— Start of DOCUMENT EXCERPT —
As “soul brothers” and “bloods” across South Vietnam embraced emerging ideas about black consciousness, black pride, and black power, racist white troops responded by donning Ku Klux Klan robes, burning crosses, and embracing other symbols of white supremacy. Reflecting on his decision to join the militant Black Panthers after returning from Vietnam, Reginald Edwards, who served as a rifleman with the Marines, recalled: “We had already fought for the white man in Vietnam. It was clearly his war. If it wasn’t, you wouldn’t have seen as many Confederate flags as you saw.” Dwyte Brown, who served in the Navy, told journalist Wallace Terry that, in the barracks at the U.S. base in Cam Ranh Bay, “there would be nothing but Confederate flags all over the place.”

In the midst of the recent Confederate flag fallout following the massacre in Charleston, TomDispatch regular Greg Grandin revisits this much-neglected history and so much else that came before and after. Tracing the sordid story of the Old South’s battle flag, that symbol of bitter-end racism, from its raising by Marines on Okinawa during the Second World War to more recent appearances in Iraq and Afghanistan, Grandin shines a light on a larger and more troubling military embrace of the Confederacy — something the Pentagon would, no doubt, rather keep hidden from view.

Georgia, the soldier who cheered King’s 1968 murder, seemingly conformed to all the stereotypes you might imagine. “He had a little tape player. And all he had was one tape of every Hank Williams song there ever was and he played them constantly whenever we were in base camp,” I was told. But what he did out in the field — where the stifling heat of the day gave way to dank nights in cool, clammy foxholes — shocked me. “Georgia was this little white racist and Mitchell was this great big black guy, and when it would rain and get cold, they’d get in and sleep together to stay warm,” a fellow unit member told me. Perhaps racists are like atheists and can’t be found in foxholes. Or perhaps Georgia’s and Mitchell’s bunker brotherhood is a reminder that there’s always reason for hope.
— End of DOCUMENT EXCERPT —
— Start of AVAILABLE DATA —
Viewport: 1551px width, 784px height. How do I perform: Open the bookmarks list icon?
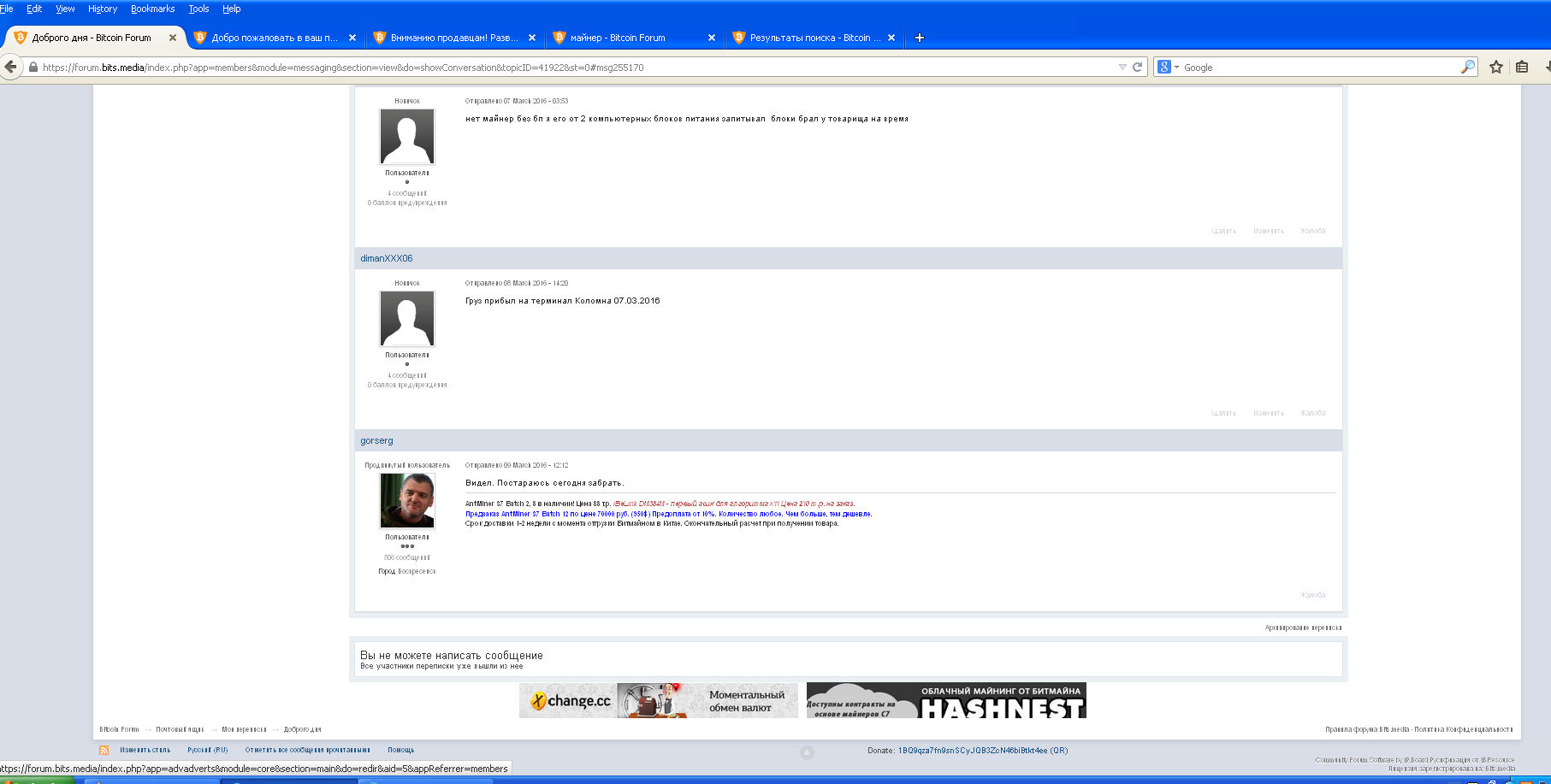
— End of AVAILABLE DATA —
# TO DO:
Print word for word the portion of the excerpt on the Confederate flag in the military that opens with the words "In the midst" and closes with "hidden from view.".

# REPLY TO THE TASK:
In the midst of the recent Confederate flag fallout following the massacre in Charleston, TomDispatch regular Greg Grandin revisits this much-neglected history and so much else that came before and after. Tracing the sordid story of the Old South’s battle flag, that symbol of bitter-end racism, from its raising by Marines on Okinawa during the Second World War to more recent appearances in Iraq and Afghanistan, Grandin shines a light on a larger and more troubling military embrace of the Confederacy — something the Pentagon would, no doubt, rather keep hidden from view.